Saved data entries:
****************

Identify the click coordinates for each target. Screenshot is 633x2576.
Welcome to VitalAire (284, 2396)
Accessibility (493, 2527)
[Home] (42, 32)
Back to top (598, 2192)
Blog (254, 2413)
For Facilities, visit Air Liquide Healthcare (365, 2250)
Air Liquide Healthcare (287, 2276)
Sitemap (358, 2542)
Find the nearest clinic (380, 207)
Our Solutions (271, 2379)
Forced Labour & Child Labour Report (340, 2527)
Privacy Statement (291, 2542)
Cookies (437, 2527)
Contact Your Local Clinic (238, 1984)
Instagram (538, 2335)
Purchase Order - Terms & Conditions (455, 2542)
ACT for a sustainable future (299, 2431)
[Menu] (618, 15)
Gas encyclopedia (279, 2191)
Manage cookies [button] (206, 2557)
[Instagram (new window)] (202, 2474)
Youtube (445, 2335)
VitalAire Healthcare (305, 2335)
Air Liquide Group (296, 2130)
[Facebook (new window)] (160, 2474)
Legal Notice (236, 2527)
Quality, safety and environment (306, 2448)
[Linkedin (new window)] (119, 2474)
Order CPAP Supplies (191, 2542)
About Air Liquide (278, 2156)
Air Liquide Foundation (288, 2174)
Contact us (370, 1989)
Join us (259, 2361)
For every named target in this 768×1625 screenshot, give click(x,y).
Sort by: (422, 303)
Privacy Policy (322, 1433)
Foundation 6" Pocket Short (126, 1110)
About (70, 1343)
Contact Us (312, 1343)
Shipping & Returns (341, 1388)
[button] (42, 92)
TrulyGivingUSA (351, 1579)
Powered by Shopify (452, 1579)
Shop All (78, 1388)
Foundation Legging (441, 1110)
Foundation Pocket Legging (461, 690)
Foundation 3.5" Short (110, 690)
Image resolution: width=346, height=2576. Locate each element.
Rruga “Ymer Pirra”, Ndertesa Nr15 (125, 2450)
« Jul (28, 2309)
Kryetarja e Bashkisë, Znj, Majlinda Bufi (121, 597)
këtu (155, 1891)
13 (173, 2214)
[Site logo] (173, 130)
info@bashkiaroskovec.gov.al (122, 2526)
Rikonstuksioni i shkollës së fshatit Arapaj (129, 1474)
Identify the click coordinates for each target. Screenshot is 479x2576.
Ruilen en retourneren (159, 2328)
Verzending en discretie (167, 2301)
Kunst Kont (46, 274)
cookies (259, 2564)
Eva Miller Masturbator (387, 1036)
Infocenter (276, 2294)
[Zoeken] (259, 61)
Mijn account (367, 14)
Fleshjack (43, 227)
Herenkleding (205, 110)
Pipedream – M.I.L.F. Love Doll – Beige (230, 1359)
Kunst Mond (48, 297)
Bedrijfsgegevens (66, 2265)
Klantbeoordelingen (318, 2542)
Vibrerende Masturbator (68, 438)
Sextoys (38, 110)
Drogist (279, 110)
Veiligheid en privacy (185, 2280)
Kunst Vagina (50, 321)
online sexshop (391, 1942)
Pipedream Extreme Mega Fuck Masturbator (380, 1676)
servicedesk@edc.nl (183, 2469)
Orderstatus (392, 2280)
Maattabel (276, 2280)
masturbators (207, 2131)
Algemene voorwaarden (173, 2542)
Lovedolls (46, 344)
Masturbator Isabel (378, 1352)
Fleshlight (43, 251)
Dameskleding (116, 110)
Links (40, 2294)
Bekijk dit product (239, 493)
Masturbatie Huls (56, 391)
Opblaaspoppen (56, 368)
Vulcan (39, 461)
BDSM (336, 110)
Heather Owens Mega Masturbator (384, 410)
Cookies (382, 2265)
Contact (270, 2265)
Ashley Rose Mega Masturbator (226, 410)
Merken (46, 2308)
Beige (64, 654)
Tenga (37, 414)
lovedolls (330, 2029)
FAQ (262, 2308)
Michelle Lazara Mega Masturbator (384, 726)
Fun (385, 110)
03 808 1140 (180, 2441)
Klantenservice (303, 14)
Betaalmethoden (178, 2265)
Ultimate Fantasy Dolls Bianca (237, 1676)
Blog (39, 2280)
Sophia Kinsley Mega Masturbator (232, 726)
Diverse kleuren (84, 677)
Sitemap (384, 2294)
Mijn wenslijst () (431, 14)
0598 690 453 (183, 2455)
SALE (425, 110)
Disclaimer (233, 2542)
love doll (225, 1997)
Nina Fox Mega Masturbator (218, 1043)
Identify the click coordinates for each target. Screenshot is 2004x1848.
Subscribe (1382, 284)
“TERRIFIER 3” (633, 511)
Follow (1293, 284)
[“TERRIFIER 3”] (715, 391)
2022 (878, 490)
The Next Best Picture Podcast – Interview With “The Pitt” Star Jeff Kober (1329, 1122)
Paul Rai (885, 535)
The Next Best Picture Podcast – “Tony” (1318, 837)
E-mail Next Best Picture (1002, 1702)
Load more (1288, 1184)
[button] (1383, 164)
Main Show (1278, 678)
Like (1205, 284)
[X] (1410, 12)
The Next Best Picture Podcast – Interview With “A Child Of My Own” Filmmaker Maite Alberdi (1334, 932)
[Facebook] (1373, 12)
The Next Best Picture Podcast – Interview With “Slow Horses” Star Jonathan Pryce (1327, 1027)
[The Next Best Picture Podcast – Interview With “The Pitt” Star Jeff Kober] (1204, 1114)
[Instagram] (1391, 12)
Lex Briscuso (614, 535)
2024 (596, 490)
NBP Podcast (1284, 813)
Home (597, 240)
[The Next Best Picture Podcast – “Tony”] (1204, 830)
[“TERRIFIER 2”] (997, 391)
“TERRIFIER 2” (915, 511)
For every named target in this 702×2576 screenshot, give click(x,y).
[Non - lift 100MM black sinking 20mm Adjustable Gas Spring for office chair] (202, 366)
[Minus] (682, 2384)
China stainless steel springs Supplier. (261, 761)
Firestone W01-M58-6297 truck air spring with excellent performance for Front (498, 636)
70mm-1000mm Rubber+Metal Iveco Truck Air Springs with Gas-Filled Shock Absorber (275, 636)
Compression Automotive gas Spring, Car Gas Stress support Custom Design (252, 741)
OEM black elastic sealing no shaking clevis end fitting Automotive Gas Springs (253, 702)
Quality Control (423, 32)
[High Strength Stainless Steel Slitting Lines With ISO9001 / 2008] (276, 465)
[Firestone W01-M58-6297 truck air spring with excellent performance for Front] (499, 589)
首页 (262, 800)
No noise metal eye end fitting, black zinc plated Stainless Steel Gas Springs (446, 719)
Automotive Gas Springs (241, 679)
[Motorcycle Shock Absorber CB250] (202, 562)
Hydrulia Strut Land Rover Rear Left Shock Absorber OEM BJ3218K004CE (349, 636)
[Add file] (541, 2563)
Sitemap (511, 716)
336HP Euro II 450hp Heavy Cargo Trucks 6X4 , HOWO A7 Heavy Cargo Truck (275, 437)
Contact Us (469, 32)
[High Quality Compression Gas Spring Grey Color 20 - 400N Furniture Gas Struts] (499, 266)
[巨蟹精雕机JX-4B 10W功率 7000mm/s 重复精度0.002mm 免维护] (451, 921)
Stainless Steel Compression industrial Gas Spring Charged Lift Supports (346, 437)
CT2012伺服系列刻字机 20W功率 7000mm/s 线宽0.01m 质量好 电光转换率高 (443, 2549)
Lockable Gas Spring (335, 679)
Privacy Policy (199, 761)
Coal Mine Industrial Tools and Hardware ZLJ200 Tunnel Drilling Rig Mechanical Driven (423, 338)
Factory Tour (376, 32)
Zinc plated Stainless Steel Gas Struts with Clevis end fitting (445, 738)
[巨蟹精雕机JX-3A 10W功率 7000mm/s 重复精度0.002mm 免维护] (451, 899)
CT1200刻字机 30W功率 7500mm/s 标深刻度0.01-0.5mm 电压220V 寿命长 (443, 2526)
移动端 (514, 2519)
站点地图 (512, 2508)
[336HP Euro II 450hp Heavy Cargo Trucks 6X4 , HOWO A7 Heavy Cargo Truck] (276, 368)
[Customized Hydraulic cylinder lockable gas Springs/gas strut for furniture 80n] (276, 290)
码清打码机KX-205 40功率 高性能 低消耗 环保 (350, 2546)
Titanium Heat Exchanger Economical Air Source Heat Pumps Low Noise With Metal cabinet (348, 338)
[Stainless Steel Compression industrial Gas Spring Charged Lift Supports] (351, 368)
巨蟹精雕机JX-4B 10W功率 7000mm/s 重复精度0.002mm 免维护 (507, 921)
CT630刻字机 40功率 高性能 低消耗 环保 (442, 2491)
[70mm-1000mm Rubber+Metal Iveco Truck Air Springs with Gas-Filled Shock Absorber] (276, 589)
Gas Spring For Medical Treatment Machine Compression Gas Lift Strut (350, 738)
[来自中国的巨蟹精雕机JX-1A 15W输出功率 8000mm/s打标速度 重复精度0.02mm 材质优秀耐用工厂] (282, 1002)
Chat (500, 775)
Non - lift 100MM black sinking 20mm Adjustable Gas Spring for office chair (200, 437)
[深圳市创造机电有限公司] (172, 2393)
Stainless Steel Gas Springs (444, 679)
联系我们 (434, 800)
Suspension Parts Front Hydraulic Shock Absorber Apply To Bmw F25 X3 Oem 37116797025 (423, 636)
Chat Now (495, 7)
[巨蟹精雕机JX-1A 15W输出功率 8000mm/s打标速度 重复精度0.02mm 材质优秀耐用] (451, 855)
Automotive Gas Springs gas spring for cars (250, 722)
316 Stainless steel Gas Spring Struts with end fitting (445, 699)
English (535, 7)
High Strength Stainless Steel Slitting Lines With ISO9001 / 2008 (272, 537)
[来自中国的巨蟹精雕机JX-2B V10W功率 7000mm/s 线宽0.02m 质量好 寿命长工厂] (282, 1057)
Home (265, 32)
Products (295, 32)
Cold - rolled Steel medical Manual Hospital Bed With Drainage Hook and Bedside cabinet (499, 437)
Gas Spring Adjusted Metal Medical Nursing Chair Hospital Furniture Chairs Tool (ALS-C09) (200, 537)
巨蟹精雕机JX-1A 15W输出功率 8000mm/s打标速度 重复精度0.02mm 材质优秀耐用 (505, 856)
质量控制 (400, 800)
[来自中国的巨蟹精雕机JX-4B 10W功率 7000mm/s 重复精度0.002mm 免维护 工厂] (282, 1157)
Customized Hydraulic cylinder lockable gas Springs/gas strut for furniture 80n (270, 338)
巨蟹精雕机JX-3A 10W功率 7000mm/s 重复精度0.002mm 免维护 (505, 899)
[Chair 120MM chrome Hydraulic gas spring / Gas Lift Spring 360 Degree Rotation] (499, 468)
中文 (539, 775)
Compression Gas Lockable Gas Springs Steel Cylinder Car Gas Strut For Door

****************

* ASSIGNMENT
Would you please filter the lines above and copy every one that includes "cabinet"?

* EXERCISE RESULT
Titanium Heat Exchanger Economical Air Source Heat Pumps Low Noise With Metal cabinet (348, 338)
Cold - rolled Steel medical Manual Hospital Bed With Drainage Hook and Bedside cabinet (499, 437)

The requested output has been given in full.